- October 14, 2024
Loading
In case you missed it last week, I interviewed Winston Duke about “Black Panther,” “Us,” and his general perspective on Hollywood at a media roundtable. He gave a bunch of thoughtful and refreshing answers to deep questions, and I hope his outlook starts catching on with Hollywood’s power players soon.
Not too much to say this week otherwise, so let’s get to it.
Netflix, TV-MA, 30 minutes, eight episodes
Nadia Vulvokov dies after she is hit by a car on her 36th birthday. Then she awakens at her party. Then she dies again, and awakens again, so many times that you will lose count.
Finding out why this is happening is the hook of “Russian Doll,” which stars the delightful Natasha Lyonne (“Orange is the New Black,” “American Pie”) as Nadia, a whip-smart video game programmer who also enjoys illicit substances more than the average person. She has a network of friends but is utterly alone on this journey, as every time she tells someone she’s dead or dying or feeling hollow, they get confused, rightly so. There's also a twist that differentiates it from other "time loop" stories, but I won't reveal that here.
Also, in a fun local twist, Booker High alumnus Charlie Barnett stars alongside Lyonne as a dude named Alan, who is feeling lost after his girlfriend cheats on him.
If you’re not great with gore, don’t be alarmed, the deaths are (mostly) bloodless and in some cases simply implied. “Russian Doll” isn’t in the scares game. Its aim is higher: To get you to think about second chances and regrets and making things right with yourself. Of course, it also involves laced cocaine and drunken sex and a missing cat named Oatmeal, so it never takes itself too seriously for too long.
Lyonne’s Nadia swears like a New York sailor, and it slays me. The way she says cockroach alone — “Ka-ka-roach” — should win her an Emmy. She’s been funny forever, but this is the perfect vehicle for her style.
As the mystery deepens and, eventually, unfurls, things can get heady, and I am not 100% sure I understand the series’ final scene. I am also not sure that I care. The stuff that matters, the stuff that will stick with you after the end credits roll, are the themes we all face: Fear of losing the ones you love and finding self-worth. The “death cycle” trope is just an excuse to talk about that stuff, and it comes together in an addicting package.
It’s also important to note that “Russian Doll” was fully created, written and directed by women, including Lyonne (and Amy Poehler?) It comes across in the show’s writing, which makes asshole guys treated like asshole guys and strong women treated like strong women. (It's wild and sad that this isn't the norm.) Not that this needed proving, but the show proves once again that women can write shows as funny, smart and interesting as any man can.
Support “Russian Doll” so women get the chance to make more shows like this, please.
Amazon Prime Video/Kanopy, R, 111 minutes
The highest compliment I can give “The Florida Project” is that by the end of it, you will have forgotten its stars are not trained actors.

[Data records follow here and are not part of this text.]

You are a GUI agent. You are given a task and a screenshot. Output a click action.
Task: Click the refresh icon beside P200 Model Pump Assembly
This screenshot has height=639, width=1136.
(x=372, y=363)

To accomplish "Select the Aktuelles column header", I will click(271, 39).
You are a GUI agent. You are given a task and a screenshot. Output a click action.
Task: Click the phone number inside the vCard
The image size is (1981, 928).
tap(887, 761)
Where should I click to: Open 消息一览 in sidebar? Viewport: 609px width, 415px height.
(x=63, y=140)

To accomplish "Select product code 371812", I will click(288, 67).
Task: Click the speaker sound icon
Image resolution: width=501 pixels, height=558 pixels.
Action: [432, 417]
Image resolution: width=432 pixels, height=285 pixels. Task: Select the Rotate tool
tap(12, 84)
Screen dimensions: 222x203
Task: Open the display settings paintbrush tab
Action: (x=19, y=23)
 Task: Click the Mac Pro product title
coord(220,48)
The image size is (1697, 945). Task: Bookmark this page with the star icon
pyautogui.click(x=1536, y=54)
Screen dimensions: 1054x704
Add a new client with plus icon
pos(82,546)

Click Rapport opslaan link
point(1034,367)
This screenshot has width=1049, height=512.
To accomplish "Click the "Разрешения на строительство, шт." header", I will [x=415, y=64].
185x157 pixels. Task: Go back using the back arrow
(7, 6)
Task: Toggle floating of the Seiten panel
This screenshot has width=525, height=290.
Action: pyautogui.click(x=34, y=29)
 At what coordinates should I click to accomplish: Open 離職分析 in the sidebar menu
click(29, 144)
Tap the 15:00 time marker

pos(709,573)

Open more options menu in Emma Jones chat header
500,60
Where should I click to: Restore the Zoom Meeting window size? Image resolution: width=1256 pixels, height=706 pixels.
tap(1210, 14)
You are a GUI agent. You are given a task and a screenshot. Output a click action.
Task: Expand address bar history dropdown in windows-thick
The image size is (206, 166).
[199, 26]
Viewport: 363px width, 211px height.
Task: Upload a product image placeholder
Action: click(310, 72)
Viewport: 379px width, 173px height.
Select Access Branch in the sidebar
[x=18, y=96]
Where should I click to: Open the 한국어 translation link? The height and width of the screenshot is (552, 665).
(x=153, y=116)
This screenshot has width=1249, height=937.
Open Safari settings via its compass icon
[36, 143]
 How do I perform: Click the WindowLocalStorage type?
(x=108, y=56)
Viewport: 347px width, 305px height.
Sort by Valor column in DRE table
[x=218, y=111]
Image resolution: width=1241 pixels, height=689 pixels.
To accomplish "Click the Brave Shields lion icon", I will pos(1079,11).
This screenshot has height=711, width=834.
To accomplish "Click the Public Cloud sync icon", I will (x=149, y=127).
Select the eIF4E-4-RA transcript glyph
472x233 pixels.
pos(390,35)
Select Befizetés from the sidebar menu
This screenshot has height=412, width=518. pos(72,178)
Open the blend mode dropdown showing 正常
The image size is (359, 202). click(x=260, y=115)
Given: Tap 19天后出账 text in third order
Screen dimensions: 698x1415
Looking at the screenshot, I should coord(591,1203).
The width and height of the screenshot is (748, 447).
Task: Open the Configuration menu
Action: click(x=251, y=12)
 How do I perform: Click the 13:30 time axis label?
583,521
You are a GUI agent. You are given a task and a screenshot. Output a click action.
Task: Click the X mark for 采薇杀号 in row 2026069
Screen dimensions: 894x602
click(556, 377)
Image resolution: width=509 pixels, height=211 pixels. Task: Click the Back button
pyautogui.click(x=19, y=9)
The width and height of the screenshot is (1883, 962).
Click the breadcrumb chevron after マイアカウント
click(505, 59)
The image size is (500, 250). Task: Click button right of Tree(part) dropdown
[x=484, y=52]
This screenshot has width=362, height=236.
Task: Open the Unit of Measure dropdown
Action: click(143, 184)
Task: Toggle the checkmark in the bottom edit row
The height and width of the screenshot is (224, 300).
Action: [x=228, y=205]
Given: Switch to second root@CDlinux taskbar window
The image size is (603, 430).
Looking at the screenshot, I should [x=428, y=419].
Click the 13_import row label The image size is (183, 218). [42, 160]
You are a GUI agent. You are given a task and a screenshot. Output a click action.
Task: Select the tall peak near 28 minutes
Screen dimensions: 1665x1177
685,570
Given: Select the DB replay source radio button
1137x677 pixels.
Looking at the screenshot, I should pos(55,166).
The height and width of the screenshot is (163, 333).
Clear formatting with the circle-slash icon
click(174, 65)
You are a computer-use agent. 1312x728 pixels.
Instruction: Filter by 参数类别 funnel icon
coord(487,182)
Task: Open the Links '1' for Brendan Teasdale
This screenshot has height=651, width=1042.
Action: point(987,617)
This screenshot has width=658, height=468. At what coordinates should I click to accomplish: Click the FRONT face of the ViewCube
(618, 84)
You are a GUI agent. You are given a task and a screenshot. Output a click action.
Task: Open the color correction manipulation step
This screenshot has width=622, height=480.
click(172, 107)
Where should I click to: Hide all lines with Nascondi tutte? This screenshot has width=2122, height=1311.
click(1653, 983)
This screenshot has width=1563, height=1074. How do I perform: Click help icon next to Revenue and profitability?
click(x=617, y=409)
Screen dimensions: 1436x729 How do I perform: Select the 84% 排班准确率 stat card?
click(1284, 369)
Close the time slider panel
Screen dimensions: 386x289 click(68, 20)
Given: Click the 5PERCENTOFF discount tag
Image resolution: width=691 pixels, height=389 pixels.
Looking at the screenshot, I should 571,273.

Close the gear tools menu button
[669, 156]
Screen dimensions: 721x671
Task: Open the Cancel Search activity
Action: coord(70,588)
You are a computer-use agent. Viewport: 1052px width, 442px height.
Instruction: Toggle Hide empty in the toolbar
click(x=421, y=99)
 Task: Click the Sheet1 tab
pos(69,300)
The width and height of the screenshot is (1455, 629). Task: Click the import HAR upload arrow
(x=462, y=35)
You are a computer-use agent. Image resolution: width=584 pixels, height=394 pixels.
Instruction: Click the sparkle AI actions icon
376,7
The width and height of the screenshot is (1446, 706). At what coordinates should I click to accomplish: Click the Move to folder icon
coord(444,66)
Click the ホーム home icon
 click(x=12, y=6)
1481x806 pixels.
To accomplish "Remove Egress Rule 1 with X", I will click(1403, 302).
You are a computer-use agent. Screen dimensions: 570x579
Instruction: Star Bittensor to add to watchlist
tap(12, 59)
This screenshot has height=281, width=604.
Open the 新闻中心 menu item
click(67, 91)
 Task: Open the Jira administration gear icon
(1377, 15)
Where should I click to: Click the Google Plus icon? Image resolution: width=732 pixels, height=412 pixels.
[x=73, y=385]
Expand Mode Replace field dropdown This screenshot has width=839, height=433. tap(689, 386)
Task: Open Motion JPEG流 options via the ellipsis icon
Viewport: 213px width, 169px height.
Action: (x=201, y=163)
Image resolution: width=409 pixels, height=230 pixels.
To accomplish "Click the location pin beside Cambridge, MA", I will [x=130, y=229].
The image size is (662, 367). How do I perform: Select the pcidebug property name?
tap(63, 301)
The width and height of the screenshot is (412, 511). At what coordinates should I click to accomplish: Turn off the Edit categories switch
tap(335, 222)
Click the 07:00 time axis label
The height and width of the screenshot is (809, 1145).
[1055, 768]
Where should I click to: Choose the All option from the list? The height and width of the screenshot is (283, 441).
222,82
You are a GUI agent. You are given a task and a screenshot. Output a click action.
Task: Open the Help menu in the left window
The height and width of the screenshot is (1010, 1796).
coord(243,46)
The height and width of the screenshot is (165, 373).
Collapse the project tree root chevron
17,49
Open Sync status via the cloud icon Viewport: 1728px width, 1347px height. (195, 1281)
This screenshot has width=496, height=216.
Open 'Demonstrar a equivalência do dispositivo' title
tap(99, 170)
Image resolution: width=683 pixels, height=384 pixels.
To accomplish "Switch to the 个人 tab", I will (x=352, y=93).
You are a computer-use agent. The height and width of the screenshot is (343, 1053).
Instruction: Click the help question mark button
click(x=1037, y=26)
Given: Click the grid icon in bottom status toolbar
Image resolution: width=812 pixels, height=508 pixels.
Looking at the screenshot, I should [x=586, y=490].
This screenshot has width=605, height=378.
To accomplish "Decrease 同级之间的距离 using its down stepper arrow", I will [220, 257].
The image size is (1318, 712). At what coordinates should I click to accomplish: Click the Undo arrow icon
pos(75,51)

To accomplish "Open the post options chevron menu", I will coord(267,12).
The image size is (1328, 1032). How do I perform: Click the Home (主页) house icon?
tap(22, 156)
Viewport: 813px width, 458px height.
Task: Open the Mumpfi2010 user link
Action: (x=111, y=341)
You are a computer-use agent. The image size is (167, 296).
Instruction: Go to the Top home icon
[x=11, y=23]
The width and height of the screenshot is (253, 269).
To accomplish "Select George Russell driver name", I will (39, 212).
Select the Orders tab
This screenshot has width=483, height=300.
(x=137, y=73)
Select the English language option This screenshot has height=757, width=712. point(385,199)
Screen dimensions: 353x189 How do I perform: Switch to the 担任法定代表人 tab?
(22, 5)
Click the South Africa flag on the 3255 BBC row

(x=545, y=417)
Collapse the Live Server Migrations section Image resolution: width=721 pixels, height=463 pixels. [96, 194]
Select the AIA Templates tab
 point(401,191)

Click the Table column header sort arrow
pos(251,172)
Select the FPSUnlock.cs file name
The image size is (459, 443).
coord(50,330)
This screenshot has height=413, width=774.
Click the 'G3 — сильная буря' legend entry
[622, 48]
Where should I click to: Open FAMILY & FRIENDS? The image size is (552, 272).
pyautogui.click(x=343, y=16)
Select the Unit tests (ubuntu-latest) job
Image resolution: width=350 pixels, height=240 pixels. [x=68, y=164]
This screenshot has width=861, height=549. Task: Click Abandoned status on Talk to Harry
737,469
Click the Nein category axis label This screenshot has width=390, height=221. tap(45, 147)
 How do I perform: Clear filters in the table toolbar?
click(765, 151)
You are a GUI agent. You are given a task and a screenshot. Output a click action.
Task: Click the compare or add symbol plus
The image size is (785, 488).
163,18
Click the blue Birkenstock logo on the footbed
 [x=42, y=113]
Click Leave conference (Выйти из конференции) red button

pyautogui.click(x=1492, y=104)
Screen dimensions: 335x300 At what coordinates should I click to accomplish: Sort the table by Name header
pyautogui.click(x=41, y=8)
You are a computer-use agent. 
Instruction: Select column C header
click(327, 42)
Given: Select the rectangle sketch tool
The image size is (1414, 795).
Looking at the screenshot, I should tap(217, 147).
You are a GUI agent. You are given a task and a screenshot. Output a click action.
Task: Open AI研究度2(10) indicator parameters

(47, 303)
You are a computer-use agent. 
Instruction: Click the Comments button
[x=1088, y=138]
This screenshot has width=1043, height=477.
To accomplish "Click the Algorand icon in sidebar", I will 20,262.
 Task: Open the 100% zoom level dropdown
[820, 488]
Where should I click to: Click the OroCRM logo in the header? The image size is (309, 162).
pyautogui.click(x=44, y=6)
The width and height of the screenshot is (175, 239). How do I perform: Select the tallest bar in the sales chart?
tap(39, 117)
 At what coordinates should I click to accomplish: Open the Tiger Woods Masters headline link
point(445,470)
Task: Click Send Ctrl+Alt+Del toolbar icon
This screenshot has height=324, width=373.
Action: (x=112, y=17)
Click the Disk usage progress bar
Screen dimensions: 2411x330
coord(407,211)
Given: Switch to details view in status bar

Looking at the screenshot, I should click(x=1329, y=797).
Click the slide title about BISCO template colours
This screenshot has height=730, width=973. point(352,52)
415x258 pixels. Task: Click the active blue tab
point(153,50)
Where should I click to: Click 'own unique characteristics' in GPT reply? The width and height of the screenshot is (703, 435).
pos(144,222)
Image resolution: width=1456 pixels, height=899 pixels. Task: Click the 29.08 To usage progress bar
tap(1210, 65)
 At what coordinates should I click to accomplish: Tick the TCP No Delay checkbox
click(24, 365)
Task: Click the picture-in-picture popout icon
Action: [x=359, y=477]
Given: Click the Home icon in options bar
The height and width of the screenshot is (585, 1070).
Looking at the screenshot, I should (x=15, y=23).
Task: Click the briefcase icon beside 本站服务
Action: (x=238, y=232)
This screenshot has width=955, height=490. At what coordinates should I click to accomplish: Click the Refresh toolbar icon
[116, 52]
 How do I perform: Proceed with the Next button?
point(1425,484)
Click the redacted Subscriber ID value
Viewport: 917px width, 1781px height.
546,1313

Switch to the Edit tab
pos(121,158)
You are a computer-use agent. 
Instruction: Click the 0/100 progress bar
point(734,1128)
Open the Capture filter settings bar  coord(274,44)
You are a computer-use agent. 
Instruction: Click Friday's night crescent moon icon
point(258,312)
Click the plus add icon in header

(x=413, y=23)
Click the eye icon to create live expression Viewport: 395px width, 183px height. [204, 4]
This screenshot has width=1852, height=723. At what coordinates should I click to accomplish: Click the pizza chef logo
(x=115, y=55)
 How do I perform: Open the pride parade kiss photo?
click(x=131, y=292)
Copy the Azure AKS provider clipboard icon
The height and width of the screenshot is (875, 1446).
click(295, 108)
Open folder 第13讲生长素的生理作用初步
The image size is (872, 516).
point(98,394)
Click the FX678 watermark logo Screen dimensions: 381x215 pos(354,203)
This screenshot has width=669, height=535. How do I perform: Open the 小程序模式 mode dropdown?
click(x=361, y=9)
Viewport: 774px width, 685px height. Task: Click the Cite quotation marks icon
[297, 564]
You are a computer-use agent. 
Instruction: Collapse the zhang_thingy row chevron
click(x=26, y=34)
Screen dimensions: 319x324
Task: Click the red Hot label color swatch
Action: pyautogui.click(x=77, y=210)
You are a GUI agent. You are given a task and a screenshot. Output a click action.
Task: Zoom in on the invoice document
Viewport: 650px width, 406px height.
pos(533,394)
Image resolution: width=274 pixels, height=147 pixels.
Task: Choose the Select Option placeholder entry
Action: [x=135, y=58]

Director Sean Baker (a great Letterboxd follow, by the way) found Bria Vinaite, who plays Halley, on Instagram. Brooklynn Prince, who plays Halley’s daughter, Moonee, and is a revelation, had all the experience of a Parenting Magazine modeling shoot and a Chuck E. Cheese commercial. Together, they formed the most realistic mother-daughter team in recent film history.
The film follows Halley and Moonee as they fight to survive poverty in Orlando, living at the Magic Castle budget motel down the street from Walt Disney World. The theme park is not directly mentioned for much of the film’s run time, but its presence — this landmark of capitalism and excess — casts a shadow over the run-down strip malls and parking lots where these characters make their living.
There isn’t much in the way of plot, here. Halley tries to figure out way of making money, including some less-than-legal desperate measures, to provide for her daughter, while Moonee makes friends at the motel with both kids and the motel’s owner, Bobby (Willem Dafoe, who is also great here as a guy trying to do right by this family when he has a hundred other problems to deal with as well). Most of the happenings are unremarkable, and that’s exactly it: We have become so accustomed to people living in desolate conditions, we hardly blink an eye when we see it. It’s a slice of life movie about a slice of life usually tossed in the trash.
There’s a lot that makes “The Florida Project” great, but chief among the reasons is the kids in the film act like kids. Baker doesn’t do the trendy thing and have them act overly precocious. Moonee and her friends are energetic, loud, a little gross, sometimes rude and always full of life.
The one issue I have with the film is its ending — literally, the last 30 seconds or so — as they are tonally incongruent with the rest of the film and, in a movie so full of realism, heighten the suspension of disbelief to the upteenth degree, which is one degree too far for me. Other people love it, so, make of that what you will.
Ending aside, “The Florida Project” is an important watch, especially for those of us in affluent areas of Florida. It is easy to ignore the poverty issue when we don’t know its face. Feeling connected to Halley and Moonee will hopefully change that.